== Your objective ==
Count how many lines in the rows below contain the string "Enable". Case must match. Reply with the number alone.

== Listing ==
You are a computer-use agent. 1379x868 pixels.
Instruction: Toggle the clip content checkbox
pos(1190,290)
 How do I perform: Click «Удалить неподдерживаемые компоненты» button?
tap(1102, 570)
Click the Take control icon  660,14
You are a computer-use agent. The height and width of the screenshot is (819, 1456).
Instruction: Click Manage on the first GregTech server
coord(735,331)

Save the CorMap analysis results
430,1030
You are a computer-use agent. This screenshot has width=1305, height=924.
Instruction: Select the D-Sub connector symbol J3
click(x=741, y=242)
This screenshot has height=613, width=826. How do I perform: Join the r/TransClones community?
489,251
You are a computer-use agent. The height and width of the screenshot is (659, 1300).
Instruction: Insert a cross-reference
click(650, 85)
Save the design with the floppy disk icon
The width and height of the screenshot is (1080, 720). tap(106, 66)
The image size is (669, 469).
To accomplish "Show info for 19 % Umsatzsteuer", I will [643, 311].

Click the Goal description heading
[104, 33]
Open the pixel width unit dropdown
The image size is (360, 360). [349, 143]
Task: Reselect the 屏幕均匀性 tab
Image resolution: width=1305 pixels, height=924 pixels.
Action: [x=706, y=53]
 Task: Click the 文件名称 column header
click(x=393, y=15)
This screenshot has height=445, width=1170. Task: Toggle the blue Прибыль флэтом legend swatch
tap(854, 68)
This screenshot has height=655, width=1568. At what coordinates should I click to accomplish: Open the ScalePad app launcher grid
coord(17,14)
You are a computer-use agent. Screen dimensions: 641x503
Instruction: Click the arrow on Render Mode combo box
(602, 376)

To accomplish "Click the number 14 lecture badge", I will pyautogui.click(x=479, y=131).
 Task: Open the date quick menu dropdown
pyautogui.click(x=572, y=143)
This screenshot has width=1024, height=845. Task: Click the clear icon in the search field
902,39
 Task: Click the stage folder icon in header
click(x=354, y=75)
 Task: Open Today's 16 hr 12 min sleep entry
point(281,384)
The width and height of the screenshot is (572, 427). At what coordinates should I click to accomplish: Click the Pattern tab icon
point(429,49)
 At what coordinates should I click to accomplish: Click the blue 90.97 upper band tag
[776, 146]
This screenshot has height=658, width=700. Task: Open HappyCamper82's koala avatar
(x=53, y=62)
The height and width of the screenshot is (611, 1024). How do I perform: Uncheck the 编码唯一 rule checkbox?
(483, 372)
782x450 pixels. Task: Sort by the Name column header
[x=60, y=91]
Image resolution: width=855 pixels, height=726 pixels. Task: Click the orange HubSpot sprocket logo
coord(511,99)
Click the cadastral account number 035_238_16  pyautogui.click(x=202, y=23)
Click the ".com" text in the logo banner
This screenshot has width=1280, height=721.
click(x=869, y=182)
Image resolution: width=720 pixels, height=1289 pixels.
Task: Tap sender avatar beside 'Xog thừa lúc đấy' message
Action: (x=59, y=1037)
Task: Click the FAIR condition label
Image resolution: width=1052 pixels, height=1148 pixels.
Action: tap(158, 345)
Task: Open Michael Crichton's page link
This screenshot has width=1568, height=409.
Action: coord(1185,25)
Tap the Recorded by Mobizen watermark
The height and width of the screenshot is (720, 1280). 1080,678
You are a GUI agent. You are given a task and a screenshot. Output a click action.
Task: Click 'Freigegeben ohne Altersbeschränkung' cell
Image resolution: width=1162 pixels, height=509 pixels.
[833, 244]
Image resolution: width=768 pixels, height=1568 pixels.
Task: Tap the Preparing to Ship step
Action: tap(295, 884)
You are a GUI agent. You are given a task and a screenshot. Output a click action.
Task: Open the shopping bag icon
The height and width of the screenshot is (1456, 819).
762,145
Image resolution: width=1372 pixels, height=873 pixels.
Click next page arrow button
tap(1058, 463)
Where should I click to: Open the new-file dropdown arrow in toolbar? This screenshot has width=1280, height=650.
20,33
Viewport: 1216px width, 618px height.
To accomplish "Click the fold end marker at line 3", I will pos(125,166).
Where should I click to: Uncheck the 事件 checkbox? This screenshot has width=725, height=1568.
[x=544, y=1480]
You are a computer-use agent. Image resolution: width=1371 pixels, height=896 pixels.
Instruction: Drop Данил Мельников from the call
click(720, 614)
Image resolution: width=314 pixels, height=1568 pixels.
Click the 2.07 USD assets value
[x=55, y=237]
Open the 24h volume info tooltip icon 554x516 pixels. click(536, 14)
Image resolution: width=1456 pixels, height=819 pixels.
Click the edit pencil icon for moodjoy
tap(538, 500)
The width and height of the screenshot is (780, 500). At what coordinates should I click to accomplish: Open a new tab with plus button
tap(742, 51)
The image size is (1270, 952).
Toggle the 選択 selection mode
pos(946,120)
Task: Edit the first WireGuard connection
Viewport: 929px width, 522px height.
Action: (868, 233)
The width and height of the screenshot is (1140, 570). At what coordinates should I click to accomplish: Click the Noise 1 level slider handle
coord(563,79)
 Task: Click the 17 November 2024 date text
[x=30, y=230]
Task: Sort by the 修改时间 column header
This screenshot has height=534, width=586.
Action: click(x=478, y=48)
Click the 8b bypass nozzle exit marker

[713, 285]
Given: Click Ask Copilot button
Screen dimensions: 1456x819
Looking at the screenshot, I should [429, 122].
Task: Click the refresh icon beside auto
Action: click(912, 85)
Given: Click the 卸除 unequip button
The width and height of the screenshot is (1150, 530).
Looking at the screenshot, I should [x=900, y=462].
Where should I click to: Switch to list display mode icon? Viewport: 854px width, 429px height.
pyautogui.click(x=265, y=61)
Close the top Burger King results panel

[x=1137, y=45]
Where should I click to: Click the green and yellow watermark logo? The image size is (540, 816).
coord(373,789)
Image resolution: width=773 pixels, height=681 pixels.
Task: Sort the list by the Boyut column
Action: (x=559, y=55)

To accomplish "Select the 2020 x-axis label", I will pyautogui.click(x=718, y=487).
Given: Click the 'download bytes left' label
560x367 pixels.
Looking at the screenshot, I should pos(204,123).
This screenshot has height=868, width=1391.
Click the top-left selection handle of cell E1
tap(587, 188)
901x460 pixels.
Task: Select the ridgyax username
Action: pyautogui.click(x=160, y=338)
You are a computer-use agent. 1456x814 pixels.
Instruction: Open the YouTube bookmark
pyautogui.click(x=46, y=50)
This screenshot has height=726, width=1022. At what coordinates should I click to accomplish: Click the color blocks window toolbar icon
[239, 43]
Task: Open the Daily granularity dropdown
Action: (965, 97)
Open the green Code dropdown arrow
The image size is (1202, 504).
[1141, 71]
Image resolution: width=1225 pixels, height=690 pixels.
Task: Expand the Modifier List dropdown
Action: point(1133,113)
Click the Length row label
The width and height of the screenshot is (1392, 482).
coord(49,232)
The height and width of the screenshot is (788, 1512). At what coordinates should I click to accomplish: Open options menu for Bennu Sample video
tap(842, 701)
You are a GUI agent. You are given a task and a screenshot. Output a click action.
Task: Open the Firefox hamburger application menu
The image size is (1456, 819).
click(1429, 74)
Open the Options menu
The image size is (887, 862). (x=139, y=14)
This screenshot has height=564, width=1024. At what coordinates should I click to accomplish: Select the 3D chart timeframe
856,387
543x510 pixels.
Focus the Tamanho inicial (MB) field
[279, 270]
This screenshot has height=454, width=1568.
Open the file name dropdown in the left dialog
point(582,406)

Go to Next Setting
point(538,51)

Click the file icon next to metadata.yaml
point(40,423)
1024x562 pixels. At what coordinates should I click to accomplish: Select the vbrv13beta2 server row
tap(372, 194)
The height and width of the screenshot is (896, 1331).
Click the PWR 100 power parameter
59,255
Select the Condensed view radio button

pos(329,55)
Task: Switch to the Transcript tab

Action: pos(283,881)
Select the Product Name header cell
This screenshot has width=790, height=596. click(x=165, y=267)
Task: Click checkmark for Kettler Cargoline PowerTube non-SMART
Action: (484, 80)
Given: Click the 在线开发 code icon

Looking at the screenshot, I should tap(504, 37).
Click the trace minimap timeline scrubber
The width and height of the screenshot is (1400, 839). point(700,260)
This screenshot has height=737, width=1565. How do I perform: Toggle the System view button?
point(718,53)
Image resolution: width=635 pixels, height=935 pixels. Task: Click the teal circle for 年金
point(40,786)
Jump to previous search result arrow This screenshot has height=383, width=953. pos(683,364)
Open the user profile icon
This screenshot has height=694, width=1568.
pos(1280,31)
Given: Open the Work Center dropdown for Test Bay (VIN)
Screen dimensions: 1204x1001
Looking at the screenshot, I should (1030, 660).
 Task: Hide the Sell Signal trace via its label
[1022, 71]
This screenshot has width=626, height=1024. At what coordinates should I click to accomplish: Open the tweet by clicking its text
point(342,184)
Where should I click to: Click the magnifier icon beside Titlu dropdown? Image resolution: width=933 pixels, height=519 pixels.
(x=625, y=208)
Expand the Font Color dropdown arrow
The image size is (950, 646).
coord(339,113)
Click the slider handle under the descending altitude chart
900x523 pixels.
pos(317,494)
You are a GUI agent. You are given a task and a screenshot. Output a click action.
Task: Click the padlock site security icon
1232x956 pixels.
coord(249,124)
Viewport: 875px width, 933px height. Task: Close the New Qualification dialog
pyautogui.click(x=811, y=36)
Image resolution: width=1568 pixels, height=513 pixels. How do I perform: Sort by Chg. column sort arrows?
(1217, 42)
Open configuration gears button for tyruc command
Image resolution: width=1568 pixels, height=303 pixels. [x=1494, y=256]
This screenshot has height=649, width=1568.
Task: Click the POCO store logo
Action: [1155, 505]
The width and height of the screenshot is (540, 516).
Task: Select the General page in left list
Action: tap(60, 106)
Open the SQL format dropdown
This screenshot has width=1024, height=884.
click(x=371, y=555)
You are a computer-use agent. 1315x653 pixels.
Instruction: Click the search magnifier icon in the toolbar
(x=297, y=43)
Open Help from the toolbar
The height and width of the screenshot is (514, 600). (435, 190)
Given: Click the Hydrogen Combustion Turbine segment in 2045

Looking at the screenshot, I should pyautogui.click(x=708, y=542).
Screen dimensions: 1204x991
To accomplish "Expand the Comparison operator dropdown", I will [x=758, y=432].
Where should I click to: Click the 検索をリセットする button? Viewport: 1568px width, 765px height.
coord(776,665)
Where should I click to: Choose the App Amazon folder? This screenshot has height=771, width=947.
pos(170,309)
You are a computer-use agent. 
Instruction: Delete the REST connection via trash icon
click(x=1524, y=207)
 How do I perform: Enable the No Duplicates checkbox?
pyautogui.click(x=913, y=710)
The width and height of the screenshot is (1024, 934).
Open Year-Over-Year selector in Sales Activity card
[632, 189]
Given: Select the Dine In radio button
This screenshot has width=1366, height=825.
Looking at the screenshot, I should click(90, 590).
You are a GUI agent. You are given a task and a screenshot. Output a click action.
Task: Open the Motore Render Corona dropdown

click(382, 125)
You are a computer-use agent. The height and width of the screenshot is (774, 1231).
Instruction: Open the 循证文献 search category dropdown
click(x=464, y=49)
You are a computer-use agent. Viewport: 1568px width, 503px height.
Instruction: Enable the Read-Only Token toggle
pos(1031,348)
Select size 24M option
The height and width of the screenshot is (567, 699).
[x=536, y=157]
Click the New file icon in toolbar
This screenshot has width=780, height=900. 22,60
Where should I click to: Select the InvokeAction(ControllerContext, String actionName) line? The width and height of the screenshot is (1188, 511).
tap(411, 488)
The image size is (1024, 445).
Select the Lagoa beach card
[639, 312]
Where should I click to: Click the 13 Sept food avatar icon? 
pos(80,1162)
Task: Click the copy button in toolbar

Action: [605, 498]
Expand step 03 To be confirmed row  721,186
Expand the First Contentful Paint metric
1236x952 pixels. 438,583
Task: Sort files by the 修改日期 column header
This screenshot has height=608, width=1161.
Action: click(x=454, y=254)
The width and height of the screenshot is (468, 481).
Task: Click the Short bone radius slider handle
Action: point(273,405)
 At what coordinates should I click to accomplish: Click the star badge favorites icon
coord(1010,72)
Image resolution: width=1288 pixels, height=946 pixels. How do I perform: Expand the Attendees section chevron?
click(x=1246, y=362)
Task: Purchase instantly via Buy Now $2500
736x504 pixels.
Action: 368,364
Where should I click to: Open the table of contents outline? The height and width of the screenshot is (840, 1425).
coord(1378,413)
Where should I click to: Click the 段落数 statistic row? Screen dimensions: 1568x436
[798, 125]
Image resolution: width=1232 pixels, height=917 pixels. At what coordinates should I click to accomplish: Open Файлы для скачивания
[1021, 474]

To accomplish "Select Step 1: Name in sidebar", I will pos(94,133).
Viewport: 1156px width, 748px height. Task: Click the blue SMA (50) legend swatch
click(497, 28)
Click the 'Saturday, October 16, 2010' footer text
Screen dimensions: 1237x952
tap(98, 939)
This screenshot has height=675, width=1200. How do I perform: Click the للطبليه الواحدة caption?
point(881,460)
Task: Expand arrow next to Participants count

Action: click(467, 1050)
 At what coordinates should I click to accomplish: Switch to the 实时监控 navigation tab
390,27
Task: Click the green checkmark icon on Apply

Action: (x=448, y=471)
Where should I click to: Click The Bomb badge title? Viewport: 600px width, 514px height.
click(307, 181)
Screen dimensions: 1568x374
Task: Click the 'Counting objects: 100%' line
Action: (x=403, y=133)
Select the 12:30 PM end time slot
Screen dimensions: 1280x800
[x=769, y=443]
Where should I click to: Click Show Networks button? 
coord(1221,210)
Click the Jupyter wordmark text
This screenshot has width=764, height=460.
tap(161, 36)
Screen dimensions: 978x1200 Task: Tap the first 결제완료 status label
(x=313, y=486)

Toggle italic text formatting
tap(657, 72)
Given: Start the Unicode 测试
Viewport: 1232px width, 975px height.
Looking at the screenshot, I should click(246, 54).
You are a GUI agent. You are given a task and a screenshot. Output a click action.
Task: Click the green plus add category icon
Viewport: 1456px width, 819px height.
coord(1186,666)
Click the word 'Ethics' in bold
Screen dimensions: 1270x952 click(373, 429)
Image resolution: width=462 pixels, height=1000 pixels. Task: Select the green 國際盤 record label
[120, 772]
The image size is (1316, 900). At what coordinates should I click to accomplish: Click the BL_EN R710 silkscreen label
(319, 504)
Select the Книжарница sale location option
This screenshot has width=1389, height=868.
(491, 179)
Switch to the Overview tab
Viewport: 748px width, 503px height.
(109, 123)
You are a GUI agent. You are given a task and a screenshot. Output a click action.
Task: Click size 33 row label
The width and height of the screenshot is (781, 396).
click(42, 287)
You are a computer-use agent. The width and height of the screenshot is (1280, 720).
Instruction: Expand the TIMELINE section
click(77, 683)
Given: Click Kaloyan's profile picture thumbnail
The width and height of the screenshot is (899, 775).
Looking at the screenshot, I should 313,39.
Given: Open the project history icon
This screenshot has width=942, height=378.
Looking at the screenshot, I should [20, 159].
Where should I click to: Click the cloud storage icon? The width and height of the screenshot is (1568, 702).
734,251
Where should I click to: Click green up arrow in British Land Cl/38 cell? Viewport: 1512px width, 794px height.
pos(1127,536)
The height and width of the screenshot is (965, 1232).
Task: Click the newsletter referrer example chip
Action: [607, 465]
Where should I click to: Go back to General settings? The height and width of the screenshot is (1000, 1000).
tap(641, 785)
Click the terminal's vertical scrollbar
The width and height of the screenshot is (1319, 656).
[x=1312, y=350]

== Solved problem ==
2